[DOCUMENT PASSAGE]
----------

Barcelona: City of Literature
Barcelona’s narrow streets and fourteenth century stone walls contour numerous literary works, from Cervantes’ Don Quixote to Orwell’s Homage to Catalonia and Goytisolo’s Marks of Identity. More recently Barcelona winds through gothic thriller Shadow of the Wind and the misfit’s dream, Call Me Zebra. There are also ample bookish spots—the Biblioteca de Catalunya, the 300+ bookstores, the Sant Antoni street book market, and the many cafes where people go to read. One of the world’s editorial capitals, Barcelona hosts numerous literary festivals and has a thriving independent publishing scene.
In 2015, Barcelona became the seventeenth UNESCO City of Literature. In its mission to build peace through international cooperation across education, culture, and the sciences, UNESCO recognizes cities that make creativity a core premise of sustainable urban development and policy. The qualifications to become a City of Literature include a strong and diverse publishing industry and municipal investment in events, programs, and places that support literary arts and commerce.

----------

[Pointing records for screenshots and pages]
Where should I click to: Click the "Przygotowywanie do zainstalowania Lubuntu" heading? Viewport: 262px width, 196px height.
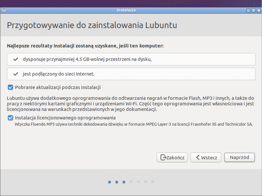pos(92,26)
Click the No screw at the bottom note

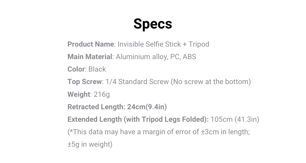coord(211,82)
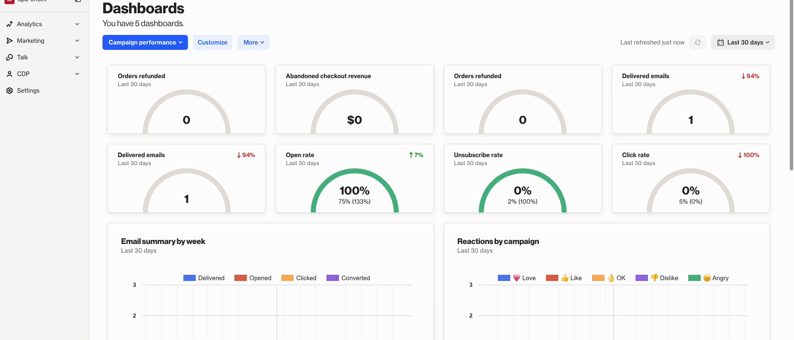This screenshot has width=794, height=340.
Task: Hide the Love reactions series in legend
Action: [516, 278]
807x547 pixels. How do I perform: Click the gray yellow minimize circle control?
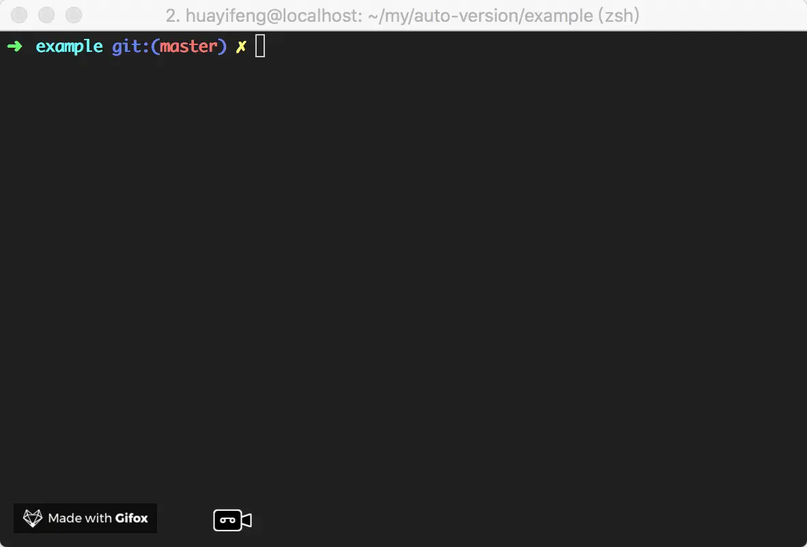click(x=46, y=15)
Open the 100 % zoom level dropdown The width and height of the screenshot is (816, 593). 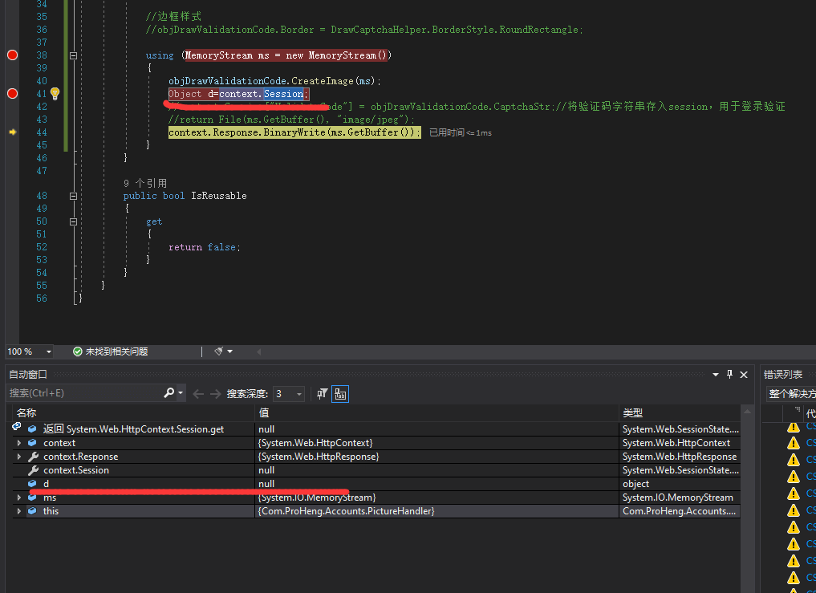click(x=49, y=351)
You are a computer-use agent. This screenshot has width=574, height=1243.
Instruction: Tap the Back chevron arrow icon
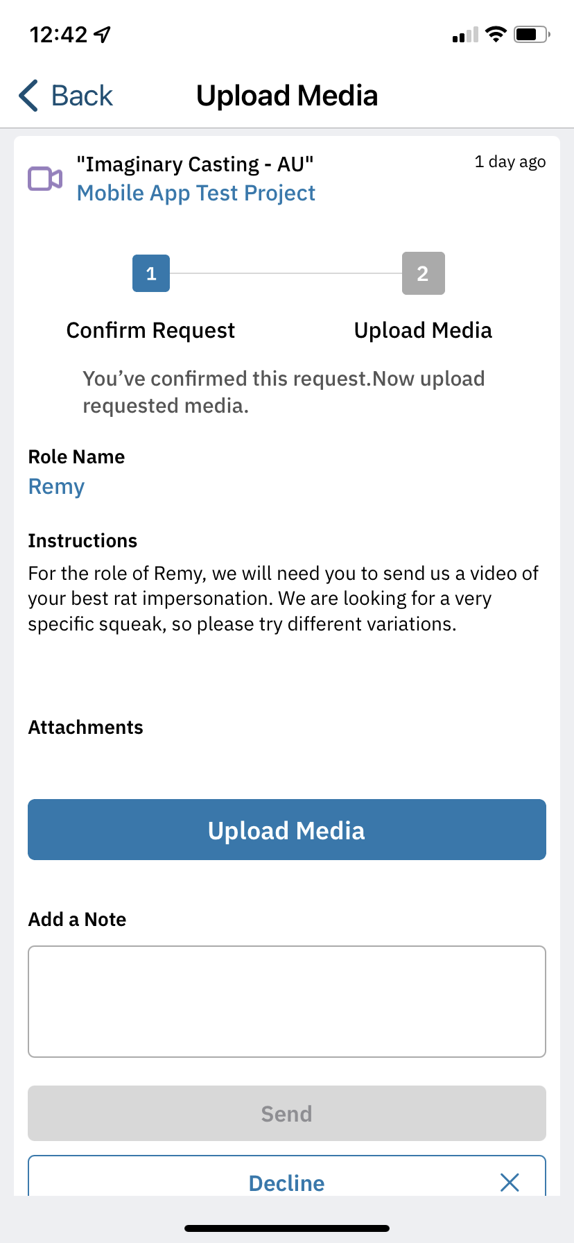(28, 96)
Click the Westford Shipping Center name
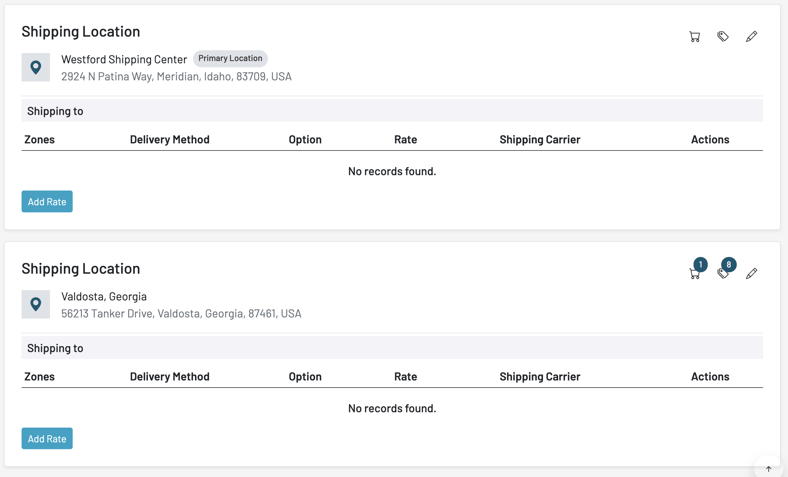Viewport: 788px width, 477px height. [x=124, y=60]
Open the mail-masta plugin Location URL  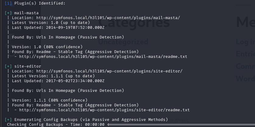click(108, 18)
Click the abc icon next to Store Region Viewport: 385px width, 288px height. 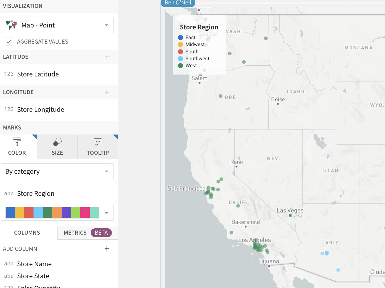coord(9,194)
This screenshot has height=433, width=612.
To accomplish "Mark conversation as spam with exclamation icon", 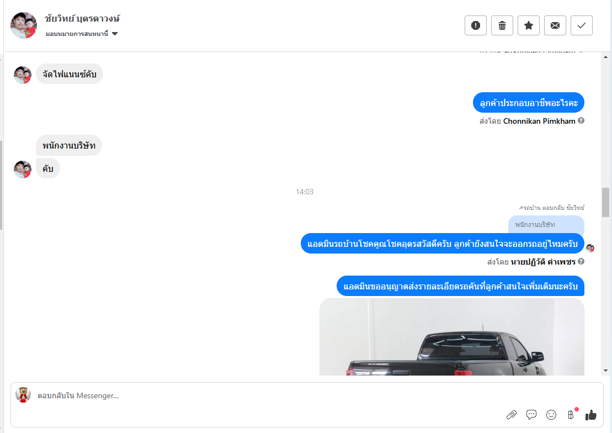I will pyautogui.click(x=475, y=25).
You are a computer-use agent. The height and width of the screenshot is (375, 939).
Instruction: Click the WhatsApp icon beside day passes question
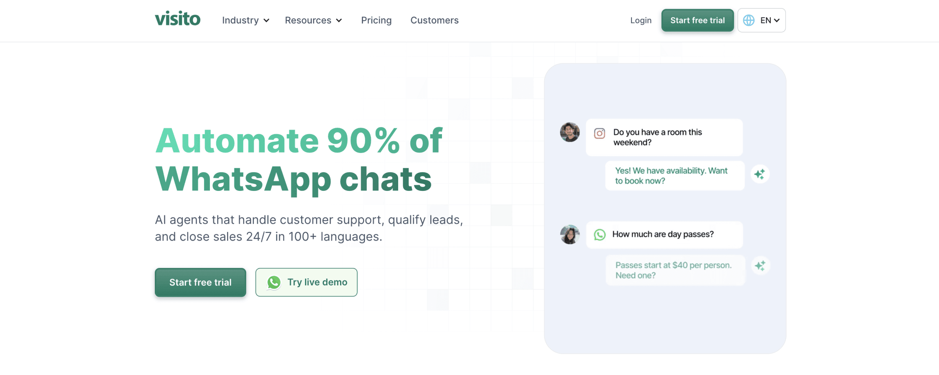click(600, 235)
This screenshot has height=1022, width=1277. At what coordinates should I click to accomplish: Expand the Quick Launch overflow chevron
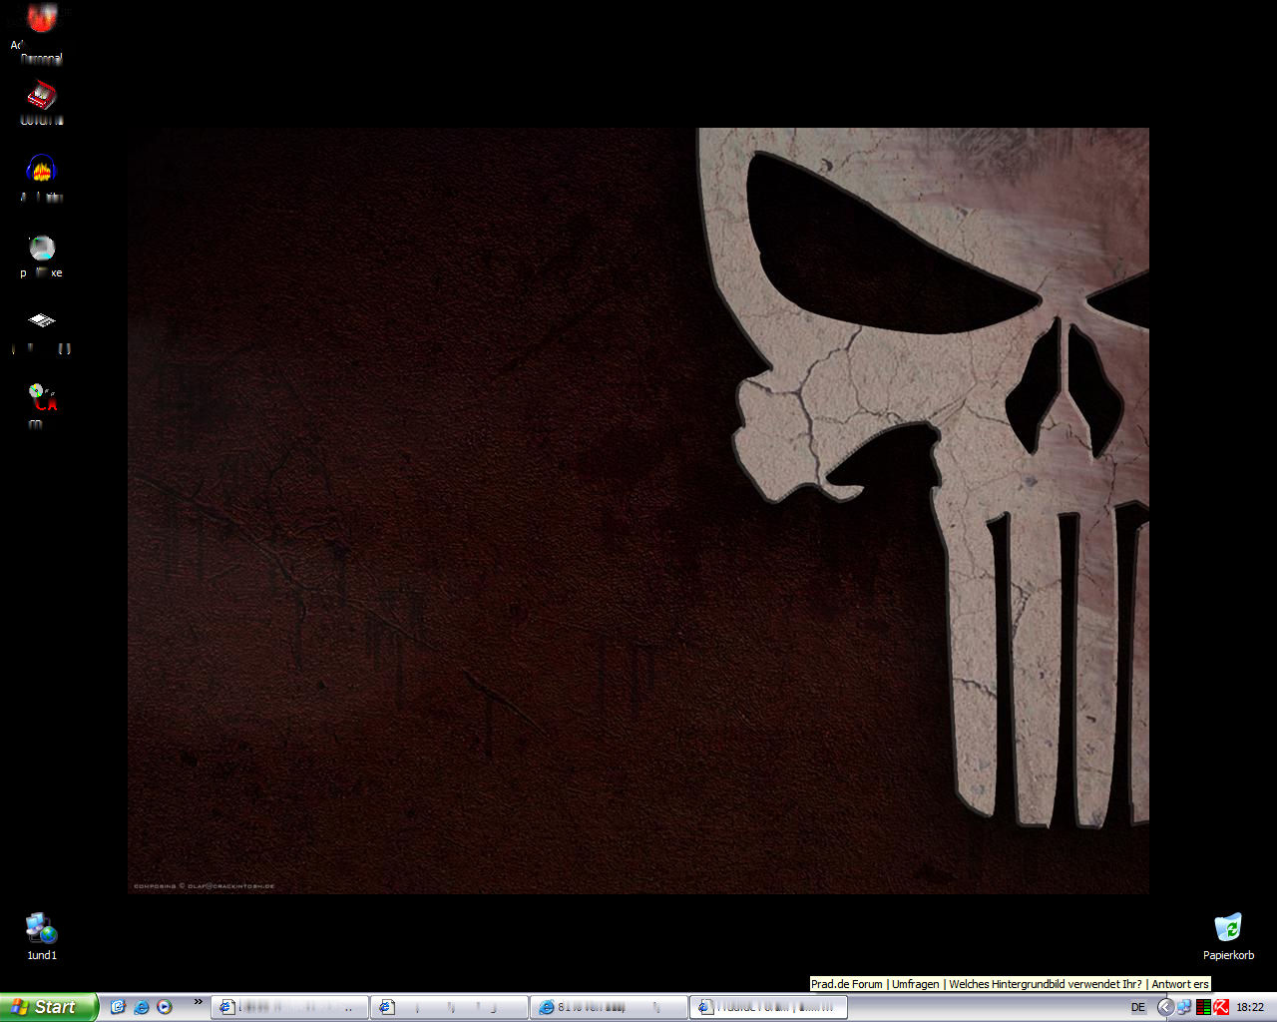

----------

[GOALS]
[1] How would the sentence "In 2015, Barcelona became the seventeenth UNESCO City of Literature." from the Barcelona literature text read in Spanish?
[2] Turn the part of the records that opens with the line containing "You are a computer-use agent. The" and runs through the end of the records into a JSON list of strings, one per line, without blank lines and without the pictures.

[SOLUTIONS TO THE PROBLEMS]
[1] En 2015, Barcelona se convirtió en la decimoséptima Ciudad de la Literatura de la UNESCO.

[2]
[
  "You are a computer-use agent. The height and width of the screenshot is (375, 939).",
  "Instruction: Click the WhatsApp icon beside day passes question",
  "click(600, 235)",
  "This screenshot has height=1022, width=1277. At what coordinates should I click to accomplish: Expand the Quick Launch overflow chevron"
]